(Directions for this task) Turn the entries that run from the line with "The height and" up to and including the line with "Toggle the select-all checkbox in header" into a numbered list, leaving out any blank lines. Include only those lines.

(Extracted information)
###

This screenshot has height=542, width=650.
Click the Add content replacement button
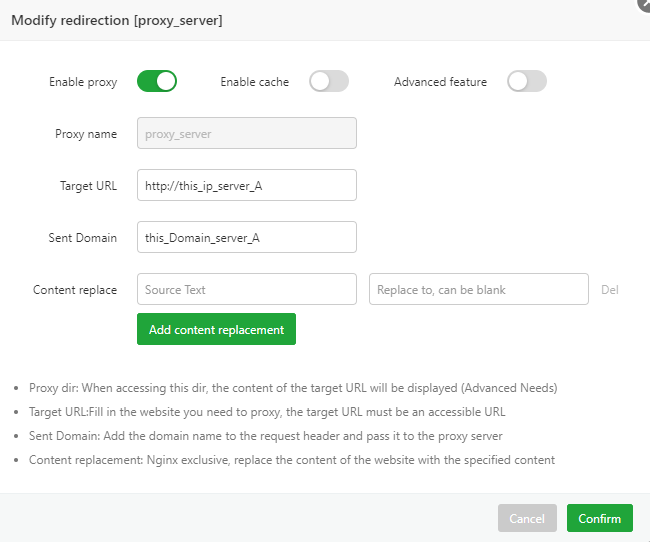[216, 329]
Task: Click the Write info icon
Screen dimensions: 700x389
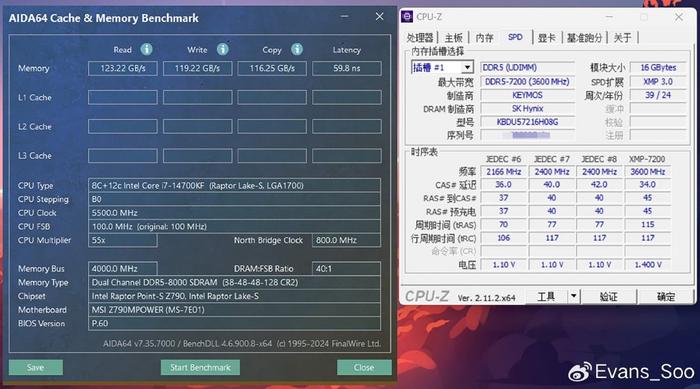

###

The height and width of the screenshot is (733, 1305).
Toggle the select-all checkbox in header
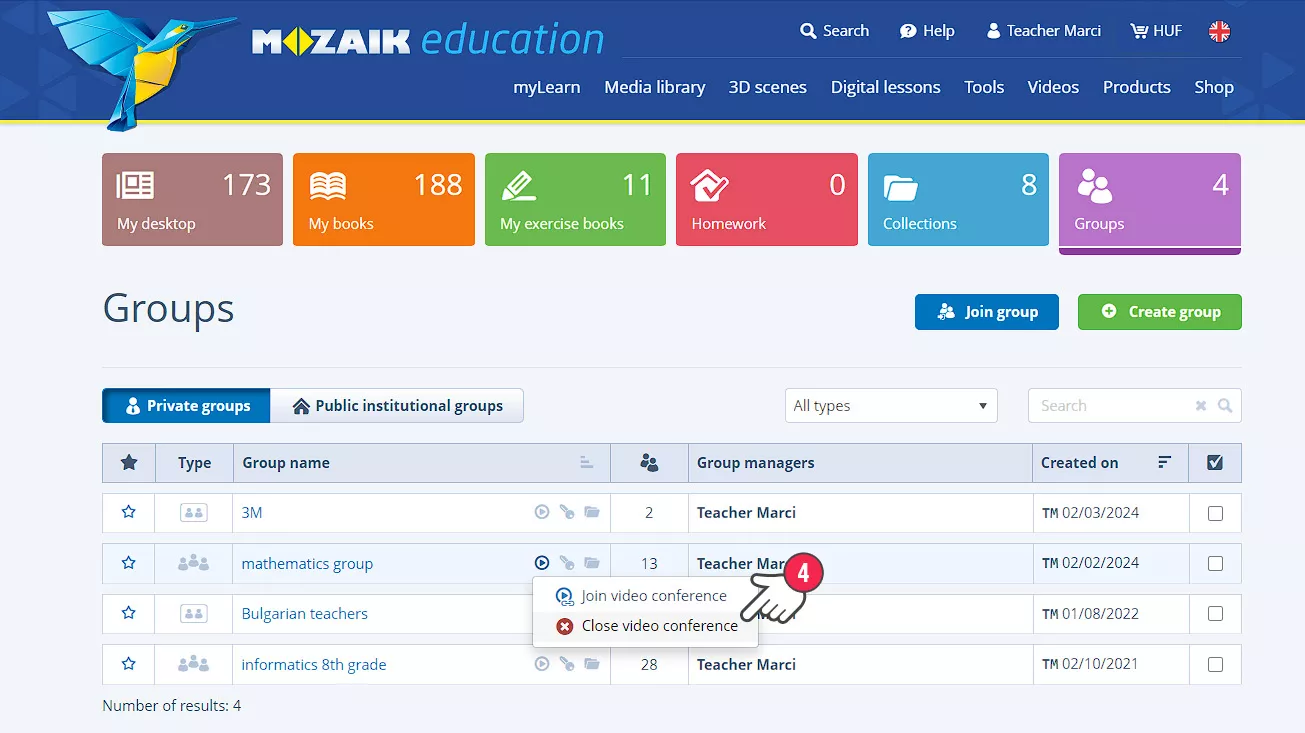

###

(Task answer)
1. The height and width of the screenshot is (733, 1305).
2. Toggle the select-all checkbox in header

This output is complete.